After a somewhat technical exchange among the Commission, independent ISP group CNOC, and Bell Canada on network topology and what the independent ISPs actually pay for the use of, Rogers Communications interjected with an urban street analogy in the hopes of clarifying the picture.
CNOC is saying they’ve paid for the traffic on Main Street, which means they can put as much traffic as they like on Elm Street and Maple Street, explained Ken Engelhart, Rogers’ senior vice-president of regulatory affairs.

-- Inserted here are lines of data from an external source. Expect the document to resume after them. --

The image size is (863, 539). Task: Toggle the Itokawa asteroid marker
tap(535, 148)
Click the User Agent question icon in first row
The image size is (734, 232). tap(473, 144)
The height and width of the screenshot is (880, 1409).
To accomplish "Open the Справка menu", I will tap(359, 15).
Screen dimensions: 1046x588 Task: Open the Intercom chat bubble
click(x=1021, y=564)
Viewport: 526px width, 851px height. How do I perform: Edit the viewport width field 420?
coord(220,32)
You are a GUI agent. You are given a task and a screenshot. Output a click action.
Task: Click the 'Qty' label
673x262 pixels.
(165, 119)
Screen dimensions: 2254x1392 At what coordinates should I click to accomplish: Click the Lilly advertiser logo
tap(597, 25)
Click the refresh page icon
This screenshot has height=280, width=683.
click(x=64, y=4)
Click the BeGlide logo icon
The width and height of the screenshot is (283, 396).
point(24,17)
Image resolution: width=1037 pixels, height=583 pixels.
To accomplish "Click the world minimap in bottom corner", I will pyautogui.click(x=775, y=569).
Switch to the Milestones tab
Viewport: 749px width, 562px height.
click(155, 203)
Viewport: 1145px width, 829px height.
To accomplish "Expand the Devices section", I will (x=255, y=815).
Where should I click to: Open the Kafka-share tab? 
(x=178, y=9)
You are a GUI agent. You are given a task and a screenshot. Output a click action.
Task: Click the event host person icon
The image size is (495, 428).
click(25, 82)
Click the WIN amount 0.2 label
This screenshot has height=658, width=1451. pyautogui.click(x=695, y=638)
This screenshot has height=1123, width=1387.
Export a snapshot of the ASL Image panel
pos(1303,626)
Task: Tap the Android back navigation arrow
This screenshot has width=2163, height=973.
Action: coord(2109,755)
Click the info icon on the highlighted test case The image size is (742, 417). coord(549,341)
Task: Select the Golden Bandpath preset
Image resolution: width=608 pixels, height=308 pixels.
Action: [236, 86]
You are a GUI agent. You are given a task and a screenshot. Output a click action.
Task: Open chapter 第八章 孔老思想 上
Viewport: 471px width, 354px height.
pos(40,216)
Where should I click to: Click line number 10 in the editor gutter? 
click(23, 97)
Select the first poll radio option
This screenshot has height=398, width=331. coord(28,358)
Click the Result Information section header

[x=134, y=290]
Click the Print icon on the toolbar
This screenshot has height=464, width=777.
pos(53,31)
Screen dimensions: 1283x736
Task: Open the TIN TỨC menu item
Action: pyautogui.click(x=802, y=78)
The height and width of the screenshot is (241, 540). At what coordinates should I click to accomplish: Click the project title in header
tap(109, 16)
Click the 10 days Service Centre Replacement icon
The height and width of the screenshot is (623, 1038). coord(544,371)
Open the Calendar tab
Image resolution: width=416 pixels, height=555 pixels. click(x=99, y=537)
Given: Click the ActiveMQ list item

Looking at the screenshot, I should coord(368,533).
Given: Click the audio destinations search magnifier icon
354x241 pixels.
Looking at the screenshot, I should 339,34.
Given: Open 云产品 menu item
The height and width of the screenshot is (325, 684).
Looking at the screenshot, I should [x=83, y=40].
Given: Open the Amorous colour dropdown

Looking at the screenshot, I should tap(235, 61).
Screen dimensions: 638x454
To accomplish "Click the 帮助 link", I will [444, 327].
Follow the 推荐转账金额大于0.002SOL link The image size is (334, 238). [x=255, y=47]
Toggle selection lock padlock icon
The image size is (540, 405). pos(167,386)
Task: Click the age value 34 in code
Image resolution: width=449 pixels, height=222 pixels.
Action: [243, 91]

“Well wait a minute. No. You paid for Main Street, but Elm Street and Maple Street are going to cost us money to augment and you’re not paying for that,” he said while trying to help to explain the Bell position. “That’s what this whole debate is about. Bell is trying to make the point that in a distributed access network, it’s not a pipe and if you try to describe it as a pipe, you’re making a mistake. When (CNOC says) we’re paying for the whole capacity, why can’t we use the whole capacity? That’s just not correct when you’re not talking about a single pipe.”
Shaw Communications was also on the stand in rebuttal on Monday, reiterating that it is largely indifferent to the wholesale billing model. Instead, it favours the volume-based approach, but said that it is willing to accept the 95th percentile method if directed to do so. It noted, though, that the latter would impose additional costs for billing and implementation.